Records excerpted from a collection:
- - - - - - -

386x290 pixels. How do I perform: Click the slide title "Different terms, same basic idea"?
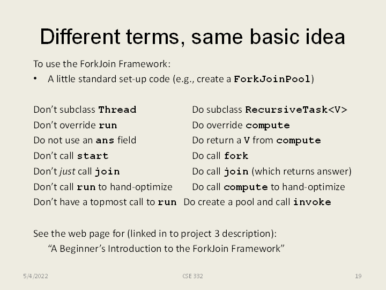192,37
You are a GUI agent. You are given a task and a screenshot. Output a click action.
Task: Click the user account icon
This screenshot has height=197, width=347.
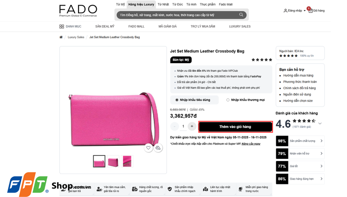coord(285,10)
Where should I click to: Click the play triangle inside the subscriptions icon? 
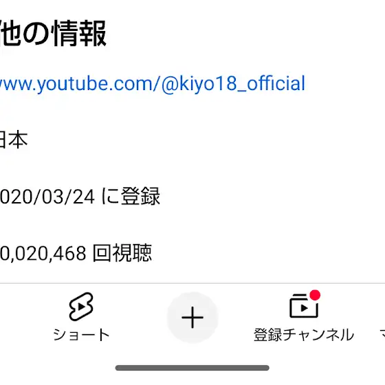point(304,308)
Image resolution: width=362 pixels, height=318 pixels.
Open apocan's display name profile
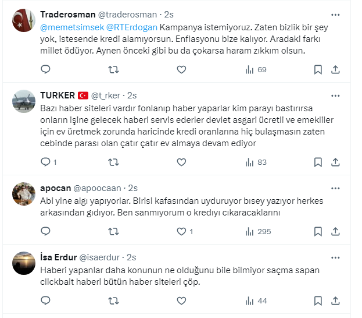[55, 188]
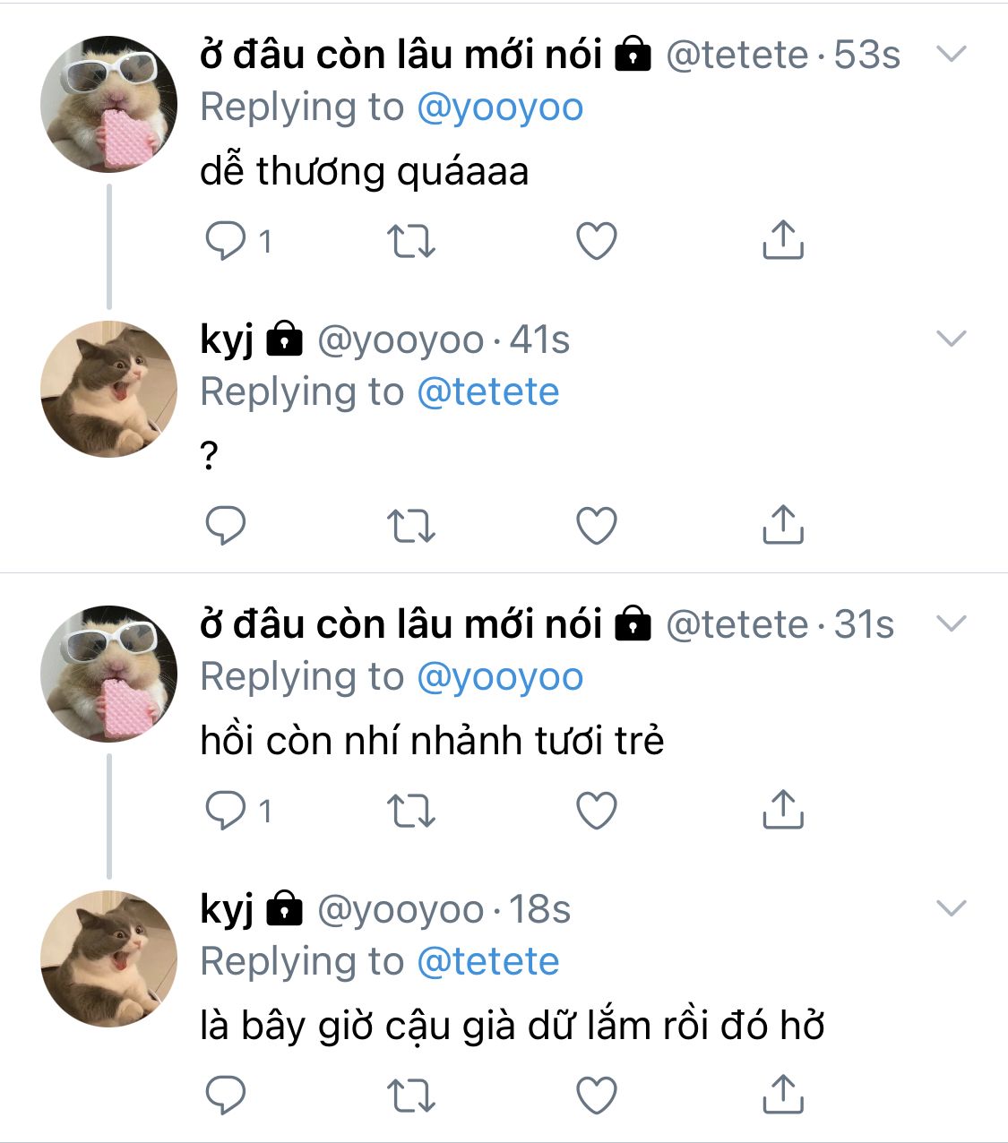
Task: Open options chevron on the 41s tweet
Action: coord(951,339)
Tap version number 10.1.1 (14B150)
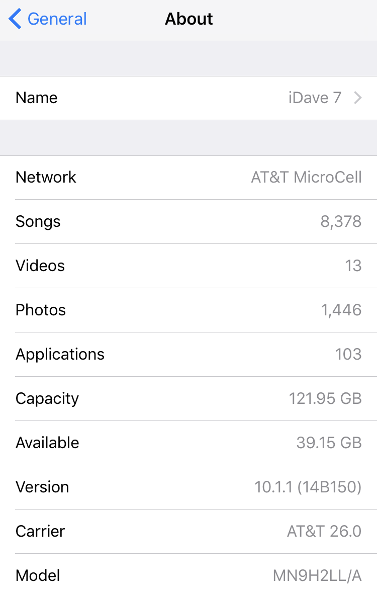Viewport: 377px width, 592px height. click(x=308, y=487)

- - - - - - -

Activity: Return the records above verbatim, images excluded.

Solution to this exercise:
386x290 pixels. How do I perform: Click the slide title "Different terms, same basic idea"?
192,37
You are a GUI agent. You are given a task and a screenshot. Output a click action.
Task: Click the user account icon
This screenshot has height=197, width=347.
coord(285,10)
Where should I click to: Click the play triangle inside the subscriptions icon? 
point(304,308)
Image resolution: width=362 pixels, height=318 pixels.
Open apocan's display name profile
[55, 188]
Task: Open options chevron on the 41s tweet
Action: coord(951,339)
Tap version number 10.1.1 (14B150)
Viewport: 377px width, 592px height. click(x=308, y=487)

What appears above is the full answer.